Осенью 91‑го года по поручению Хасбулатова в наш Большой дом приехала с инспекцией комиссия, в которую входили Сергей Адамович Ковалев и Арсений Рогинский. Сеня мне и сообщил, что нашел в списке уничтоженных мое оперативное дело. Так что заглянуть в него мне уже никогда не придется.
Иосиф Бродский – человек свободный
– Среди друзей Бродского были такие, кто опасался навещать его в ссылке и тем более переписываться, когда Иосиф оказался в Штатах. Вы, как известно, к нему ездили. А была ли переписка?

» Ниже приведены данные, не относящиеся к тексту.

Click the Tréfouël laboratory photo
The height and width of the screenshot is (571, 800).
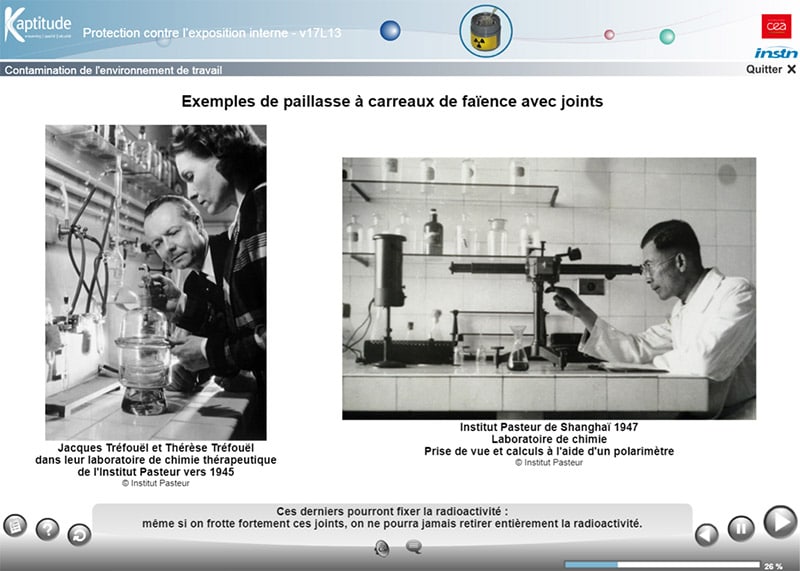coord(156,282)
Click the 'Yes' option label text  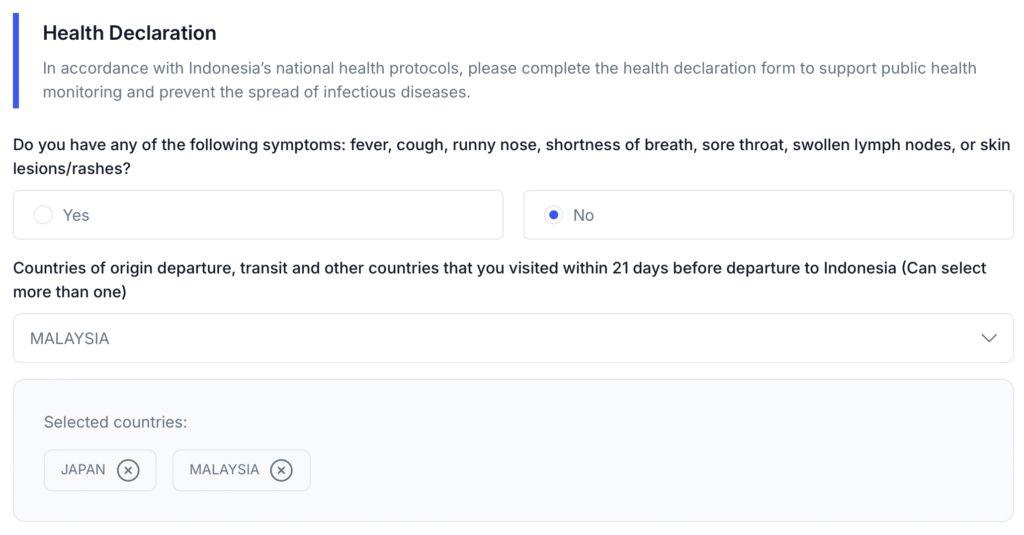click(76, 215)
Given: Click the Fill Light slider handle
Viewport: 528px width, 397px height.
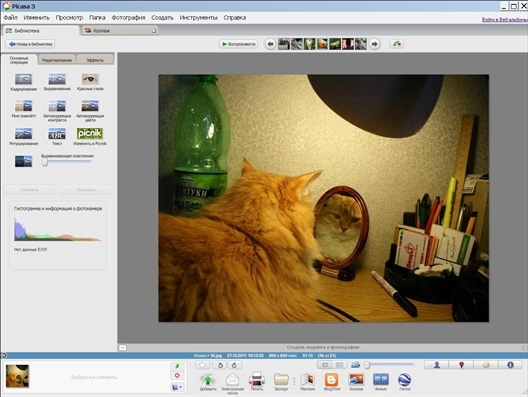Looking at the screenshot, I should (45, 163).
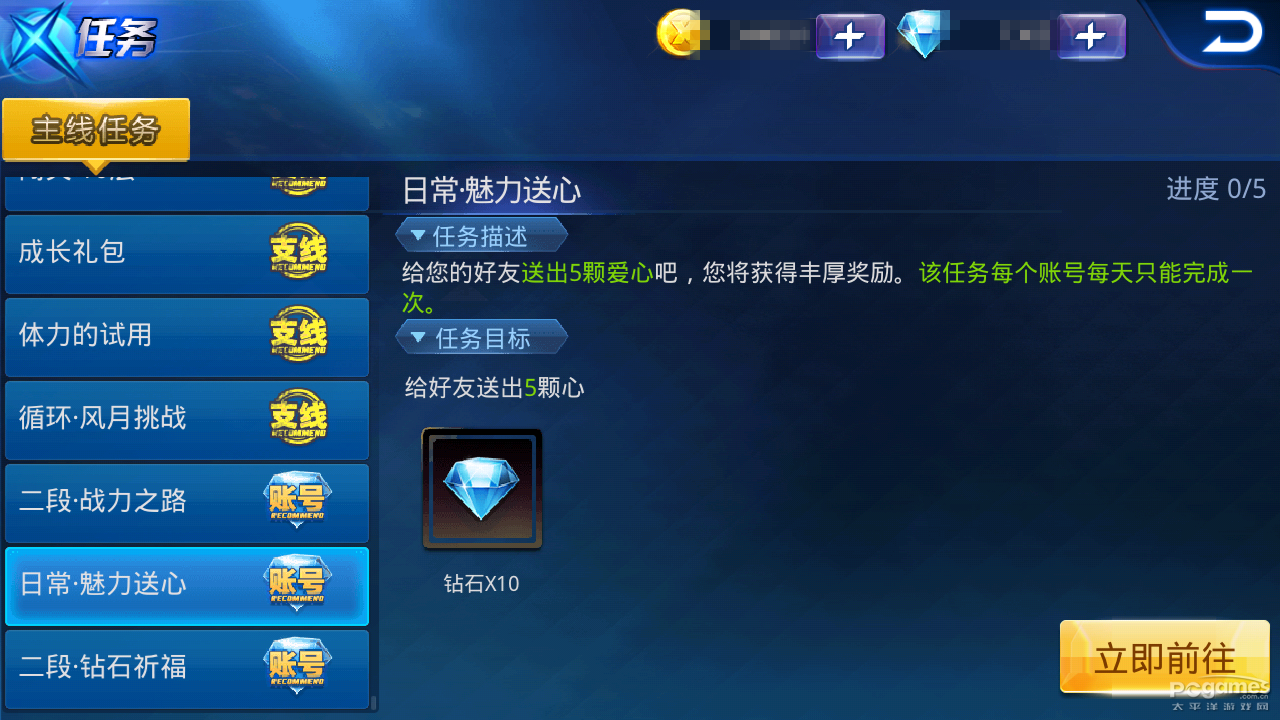Viewport: 1280px width, 720px height.
Task: Select the 成长礼包 quest
Action: coord(187,253)
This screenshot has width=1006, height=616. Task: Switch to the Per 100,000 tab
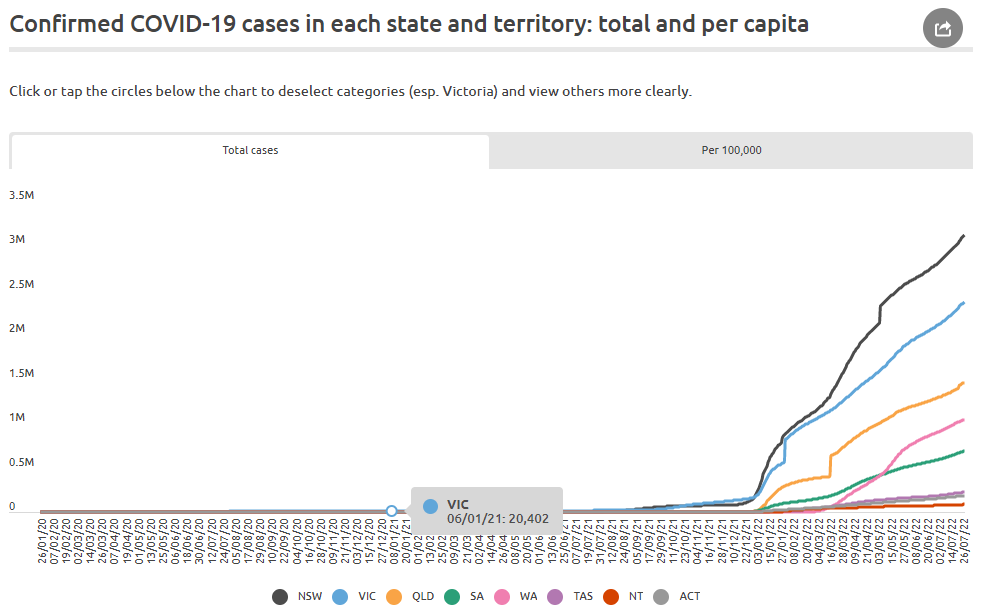coord(731,150)
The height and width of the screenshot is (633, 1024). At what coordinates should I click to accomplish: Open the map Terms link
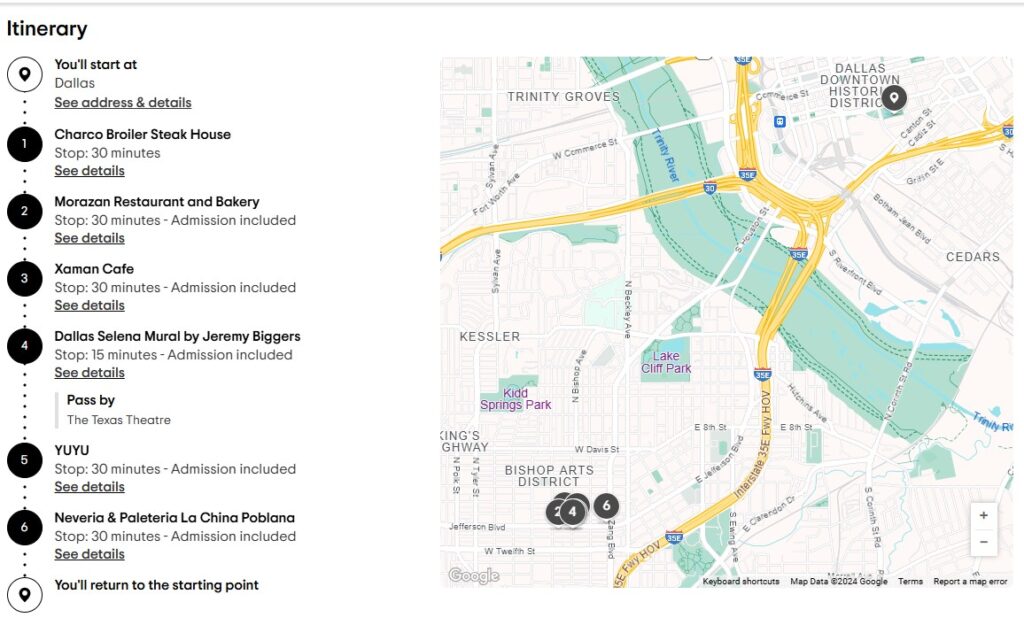point(910,581)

– Первое время была, потом прекратилась. Иосиф предпочитал звонить по телефону. Звонил родителям, у которых мы всегда отмечали его день рождения. Иногда звонил мне. Переписка несколько оживилась, когда ему предложили вести в Мичиганском университете курс русской литературы XVIII века, в чем он тогда был не силен. Он немного запаниковал и обратился ко мне за помощью. Потом с оказией прислал мне свою книгу.
– Помню, это была «Урания». В Доме творчества в Комарове я отпросил ее у Вас на ночь и навсегда запомнил надпись: «Прими зеленый томик, Яков./ Зеленый – местных цвет дензнаков,/ Он колер знамени пророка,/ Басмановой во гневе ока». Я был уже не в том юном возрасте, когда человек всегда готов к восхищению, но какой-то холодок по мне прошел, как бывает при чтении автографа поэта. Благодаря Вам и этому автографу расстояние между мной и поэтом как будто стало короче. Вас связывала сорокалетняя дружба. И хотя Вы последовательно уклоняетесь от мемуаров, я хочу Вас спросить: каково дружить с гением? Подробностей не страшусь, будучи полностью согласен с Цветаевой: творению предпочитаю творца.